Saturday, July 30, 2016

Introduction

Geometric coding is a new method of encoding data by representing each byte or word of data using geometric shapes. Data is split either in to bytes or fixed length words and each byte or word is encoded using a specific geometric shape.

A byte contains 8 bits and the value is represented as a binary number using bits 0 and 1. Each bit is multiplied with the power of two where the exponent is the position of the bit. The least significant bit represents 20  and the most significant bit represents 27.

In geometric encoding an octagon is used to represent a byte. The corners of the octagon represent each  bit value either 0 or 1. The corners are numbered from 0 to 7 to represent each bit position of a byte. A byte value is encoded using the shape formed by connecting the 1 bit corners of the octagon.
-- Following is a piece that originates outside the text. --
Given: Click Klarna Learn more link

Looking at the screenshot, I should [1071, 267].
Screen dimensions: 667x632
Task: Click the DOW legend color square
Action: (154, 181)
We can also use 0 bit corners instead of 1 bit corners.

The number of 1 bits in a byte determine the geometric shape to  represent it and the position of the 1 bits determine the type of the geometric shape.

For example the decimal number 153 is 10011001 in binary representation and a rectangle shape is formed by connecting the 1 bits in it.


There are three other binary numbers which are represented by a rectangle




The four numbers 51, 102, 153 and 204 are represented with the same shape rectangle but the orientation of the rectangle is different for each number. Each orientation of the rectangle connects different corners of the octagon. These orientations are also called rotations.

There are nine other possible types of shapes with four edges and connecting four different corners of the octagon. These nine types with their rotations represent 66 binary numbers.

In geometric coding a binary number is represented by three parts Shape, sub type of shape and its orientation.

Shape

The Shape of a binary number is determined by number of 1 bits in it. For example a binary number containing five 1 bits is represented using a Pentagon.

Sub Type of Shape

The spread of 1 bits in a binary number is represented by the types of the selected shape representing it. For example there are four types of hexagons representing different spreads of six 1 bits.

Orientation (Rotation)

Positions of 1 bits in a binary number is represented by the orientation of the selected shape representing it. For example there are eight binary numbers with single 1 bit in eight different positions.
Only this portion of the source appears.